I've monitored the traffic on the switchport and there's generally about 100 - 300Mbps coming from the server (MS Exchange server).
The interfaces on the server NIC and the switch port are hard coded to 1000 Full duplex. I was wondering if they should be set to auto as I seem to remember reading a while ago that this is recommended by Cisco as the autonegotiation with a GigEthernet interface negotiates other parameters besides speed and duplex (such as flow control).
Here's the show interface output (by the way it states the counters have never been cleared but the overruns are ticking up pretty fast all the same.
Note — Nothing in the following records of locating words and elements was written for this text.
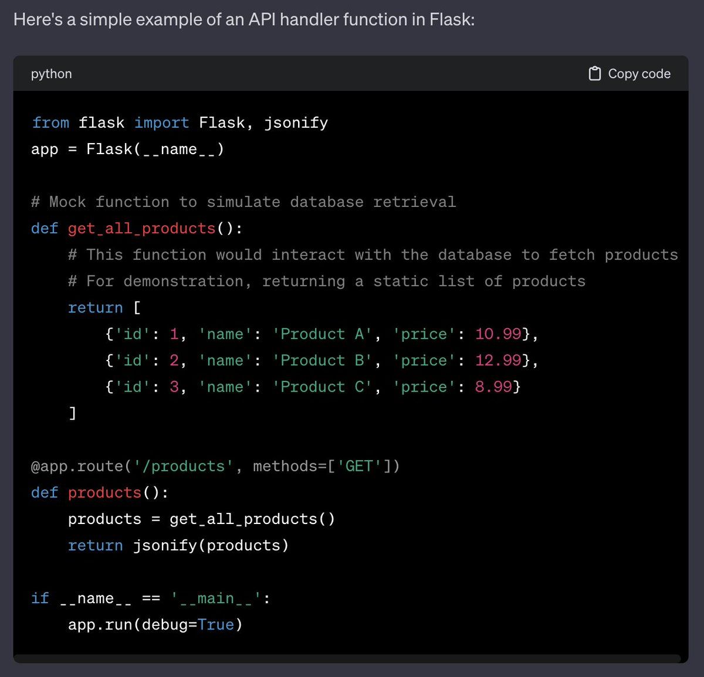Click the python language label
This screenshot has width=704, height=677.
pyautogui.click(x=52, y=74)
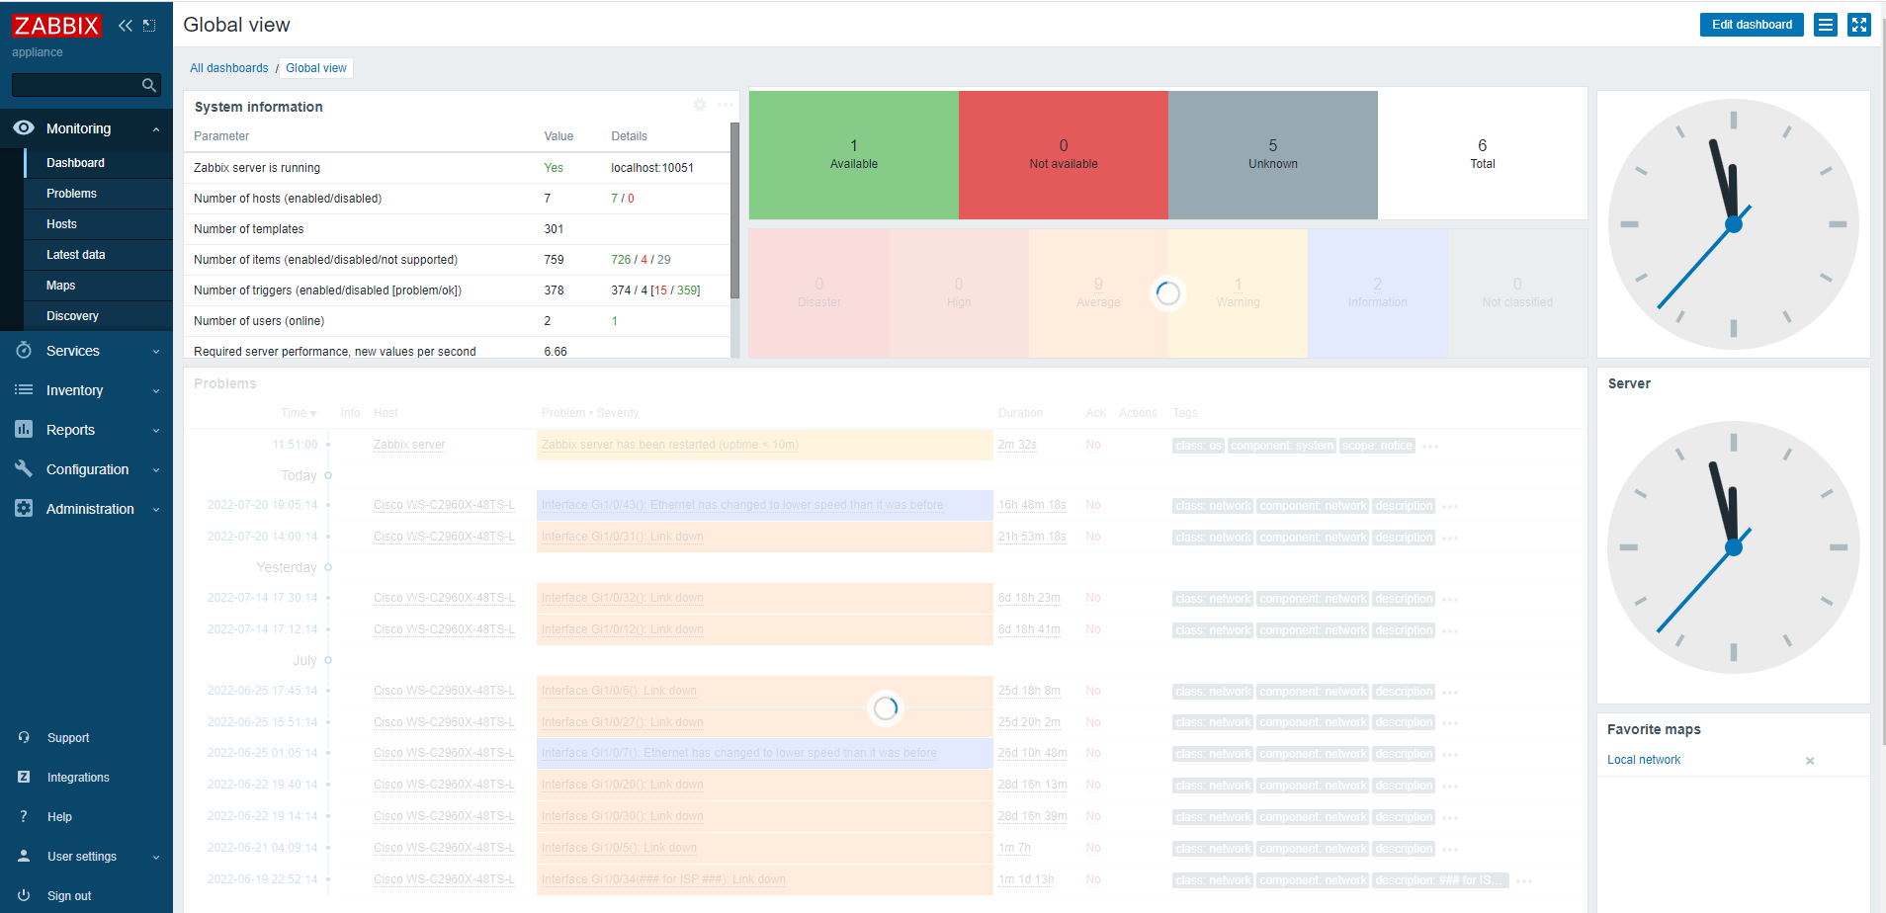Click the Sign out power icon
The height and width of the screenshot is (913, 1886).
[x=24, y=895]
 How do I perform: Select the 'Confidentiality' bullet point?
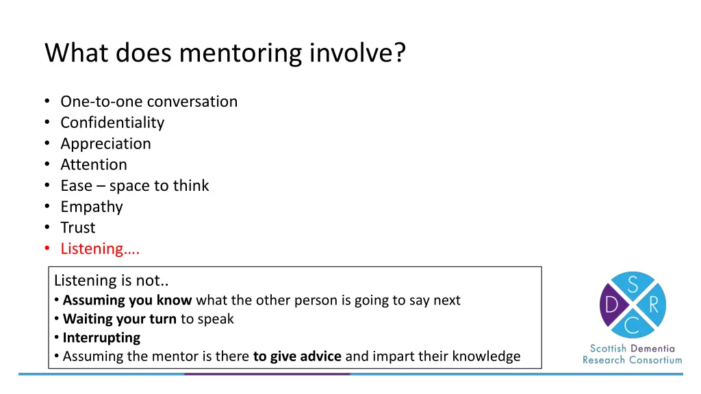tap(112, 122)
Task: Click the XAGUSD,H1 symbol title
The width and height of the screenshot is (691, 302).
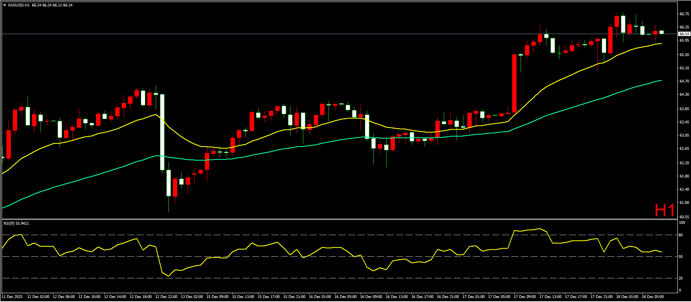Action: point(18,5)
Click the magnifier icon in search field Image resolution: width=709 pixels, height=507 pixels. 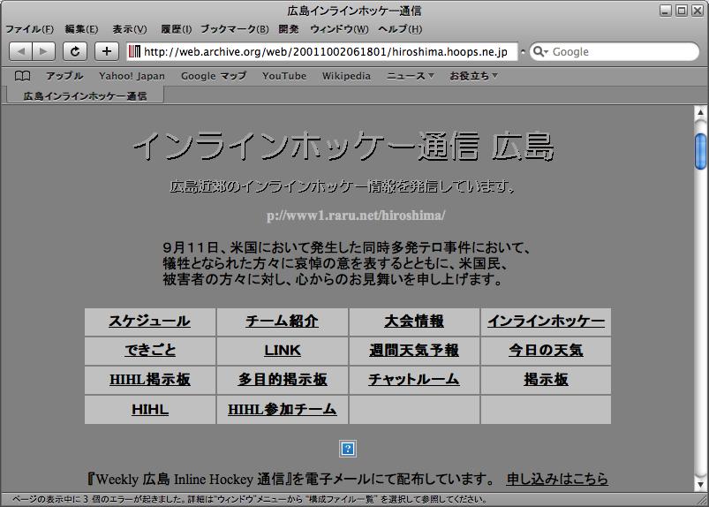(539, 52)
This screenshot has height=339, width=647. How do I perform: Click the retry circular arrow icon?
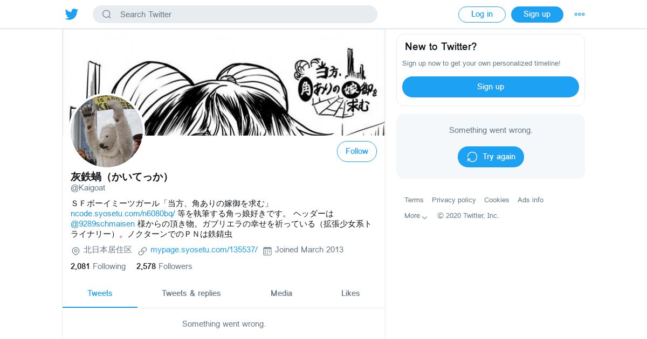pyautogui.click(x=472, y=157)
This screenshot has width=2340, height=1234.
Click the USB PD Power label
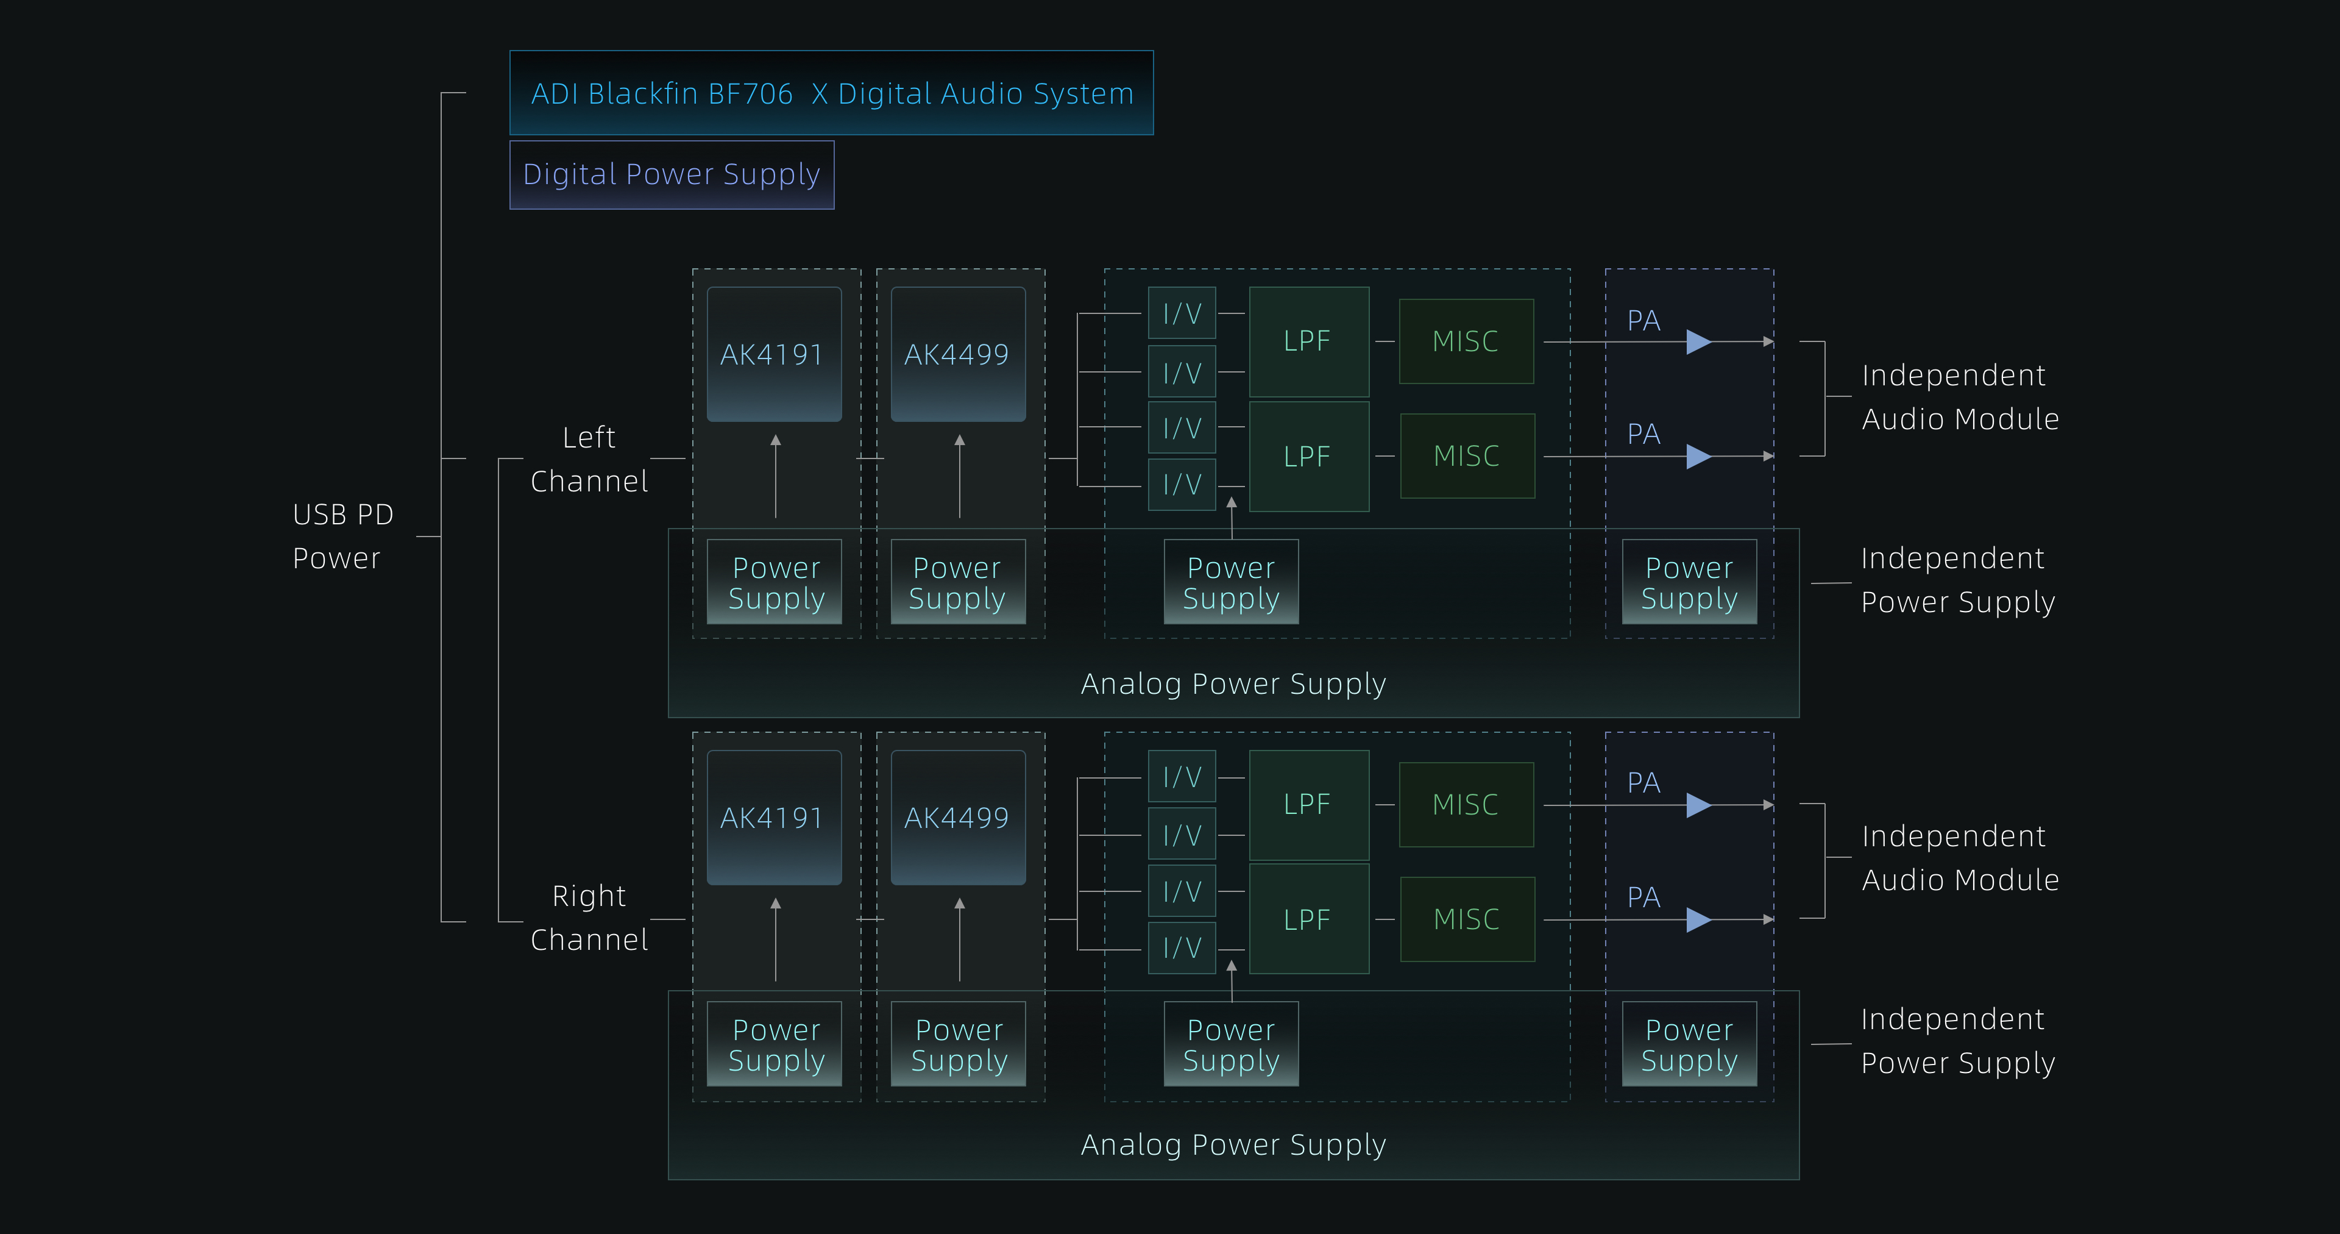[x=342, y=536]
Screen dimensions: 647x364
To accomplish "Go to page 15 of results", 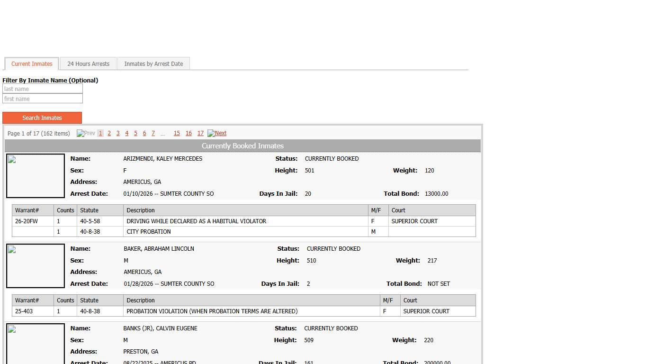I will point(177,134).
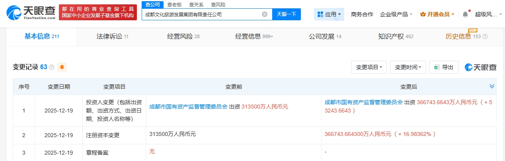
Task: Click orange alert bell beside 变更记录
Action: [x=62, y=67]

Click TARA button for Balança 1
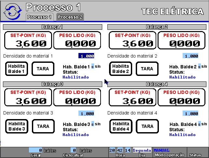click(x=43, y=69)
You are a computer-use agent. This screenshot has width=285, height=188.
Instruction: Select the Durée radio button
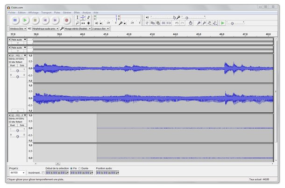click(x=80, y=168)
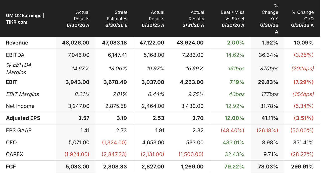Click the actual revenue value 48,026.00
This screenshot has width=321, height=175.
[x=76, y=43]
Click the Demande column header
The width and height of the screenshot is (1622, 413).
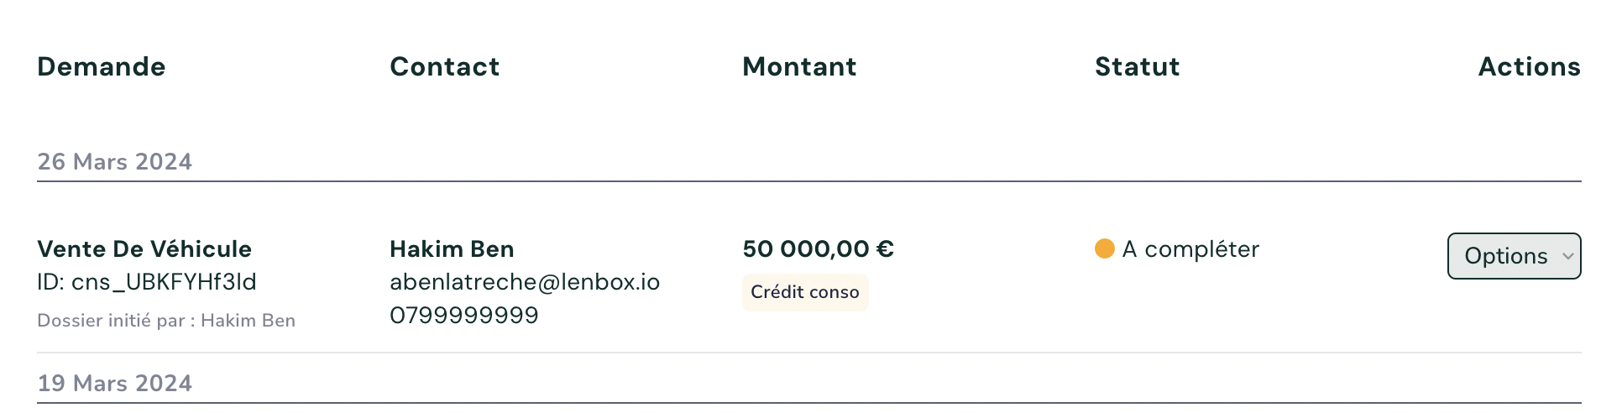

I've cleared the counters on another interface connected to another Exchange server a couple of days ago and it's clocked up a load of overruns since then)
RDC-PRI#sh int gi8/10
GigabitEthernet8/10 is up, line protocol is up (connected)
Hardware is C6k 1000Mb 802.3, address is 000e.83b9.2e01 (bia 000e.83b9.2e01)
MTU 1500 bytes, BW 1000000 Kbit, DLY 10 usec,
reliability 255/255, txload 2/255, rxload 46/255
Encapsulation ARPA, loopback not set
input flow-control is off, output flow-control is desired
Clock mode is auto
ARP type: ARPA, ARP Timeout 04:00:00
Last input never, output 00:00:26, output hang never
Last clearing of "show interface" counters 3d05h
Input queue: 0/2000/8127861/0 (size/max/drops/flushes); Total output drops: 0
Queueing strategy: fifo
Output queue: 0/40 (size/max)
5 minute input rate 183552000 bits/sec, 38613 packets/sec
5 minute output rate 10998000 bits/sec, 19970 packets/sec
3197934213 packets input, 1904525434503 bytes, 0 no buffer
Received 7419 broadcasts (679 multicast)
0 runts, 0 giants, 0 throttles
0 input errors, 0 CRC, 0 frame, 8127861 overrun, 0 ignored
0 watchdog, 0 multicast, 0 pause input
0 input packets with dribble condition detected
1682151323 packets output, 152965398501 bytes, 0 underruns
0 output errors, 0 collisions, 0 interface resets
0 babbles, 0 late collision, 0 deferred
0 lost carrier, 0 no carrier, 0 PAUSE output
0 output buffer failures, 0 output buffers swapped out
Could it have anything to do with:
Server NIC drivers/card incompatibility?
Switch IOS/firmware update needed?
Thanks in advance
Overruns indicate that the linecard cannot handle the amount of traffic coming into its ports. Before I even guess at the cause, could you give us:
Thanks. Here's the show module output:
RDC-PRI#sh module 8
Mod Ports Card Type Model Serial No.
--- ----- -------------------------------------- ------------------ -----------
8 48 48 port 10/100/1000mb EtherModule WS-X6148-GE-TX SAD080205ZA
Mod MAC addresses Hw Fw Sw Status
--- ---------------------------------- ------ ------------ ------------ -------
8 000e.83b9.2df8 to 000e.83b9.2e27 5.0 7.2(1) 8.3(0.156)RO Ok
And here's the show version output:
Cisco Internetwork Operating System Software
IOS (tm) c6sup2_rp Software (c6sup2_rp-JK9O3SV-M), Version 12.2(18)SXD5, RELEASE
Technical Support: http://www.cisco.com/techsupport
Copyright (c) 1986-2005 by cisco Systems, Inc.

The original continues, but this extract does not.